** START OF RECORD EXTRACTS **

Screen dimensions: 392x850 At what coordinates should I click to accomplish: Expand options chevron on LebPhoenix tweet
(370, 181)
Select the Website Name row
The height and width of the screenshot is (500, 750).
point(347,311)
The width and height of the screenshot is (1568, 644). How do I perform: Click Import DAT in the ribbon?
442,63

** END OF RECORD EXTRACTS **
** START OF RECORD EXTRACTS **

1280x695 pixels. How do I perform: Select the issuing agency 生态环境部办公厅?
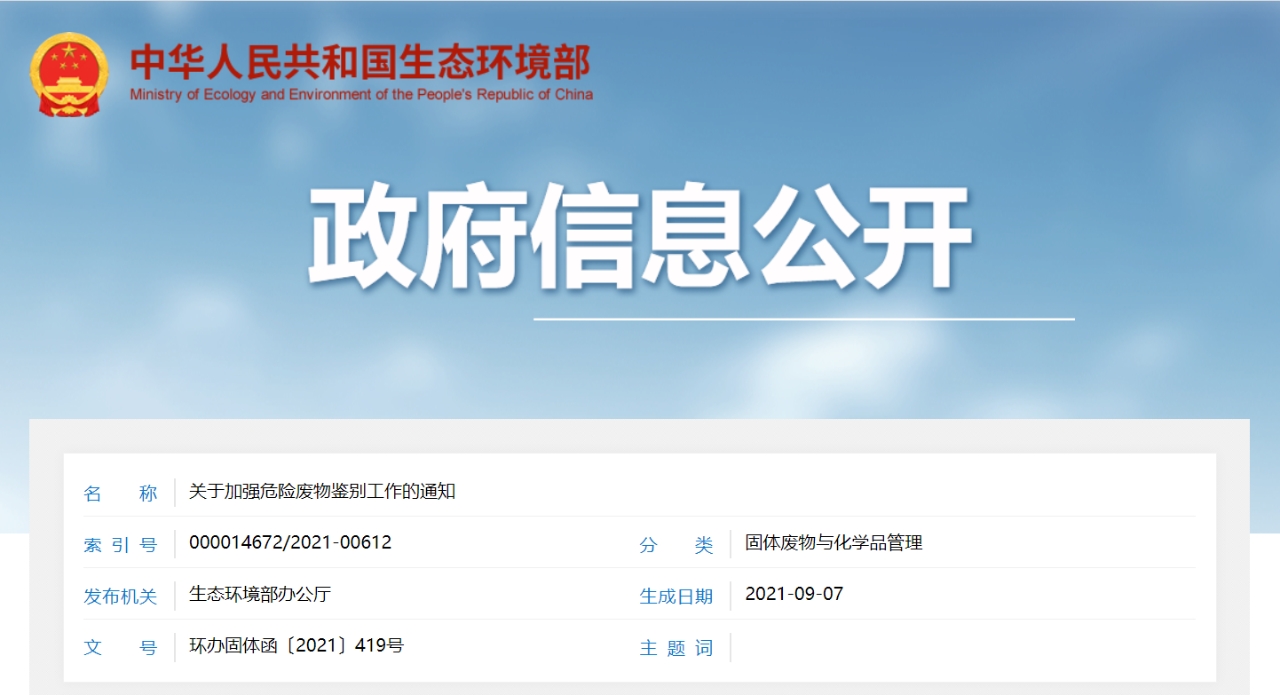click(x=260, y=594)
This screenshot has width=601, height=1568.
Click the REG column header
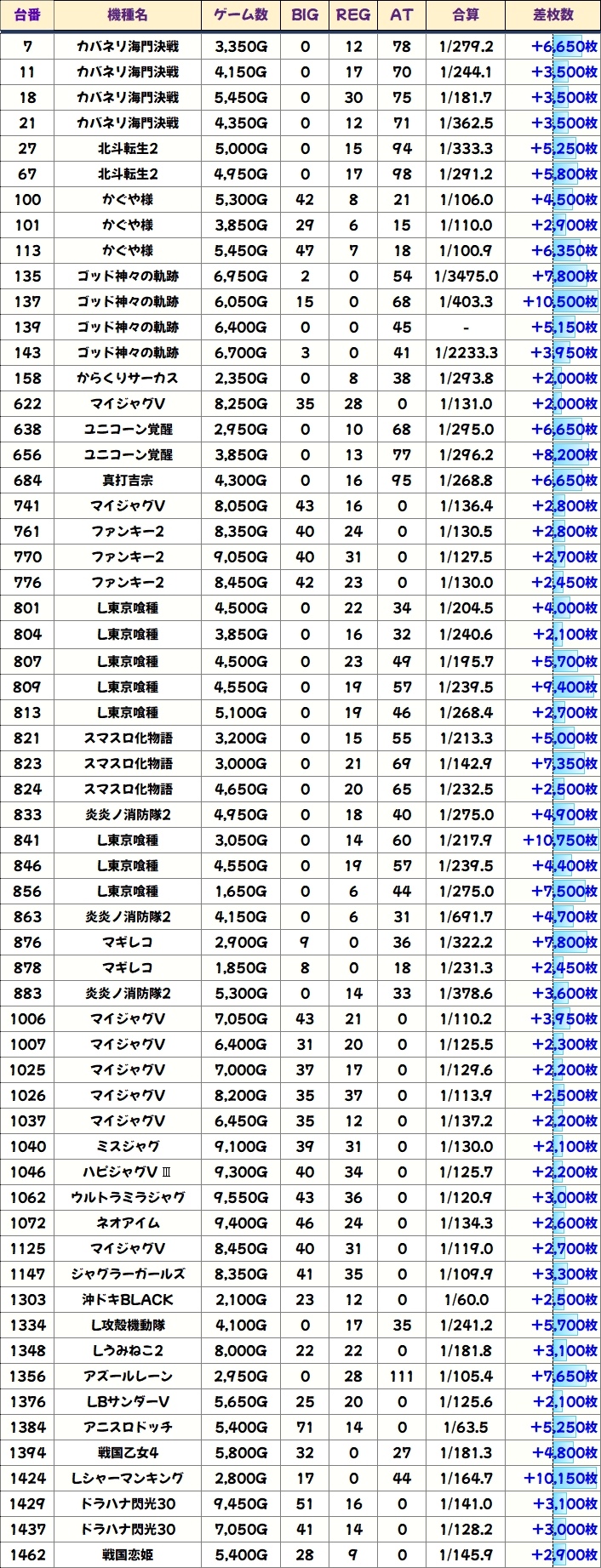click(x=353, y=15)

** END OF RECORD EXTRACTS **

EXERCISE GOAL:
Please gather every line of the records above that contains the word "perform", matching case exactly.

RESULT OF THE EXERCISE:
The width and height of the screenshot is (1568, 644). How do I perform: Click Import DAT in the ribbon?
1280x695 pixels. How do I perform: Select the issuing agency 生态环境部办公厅?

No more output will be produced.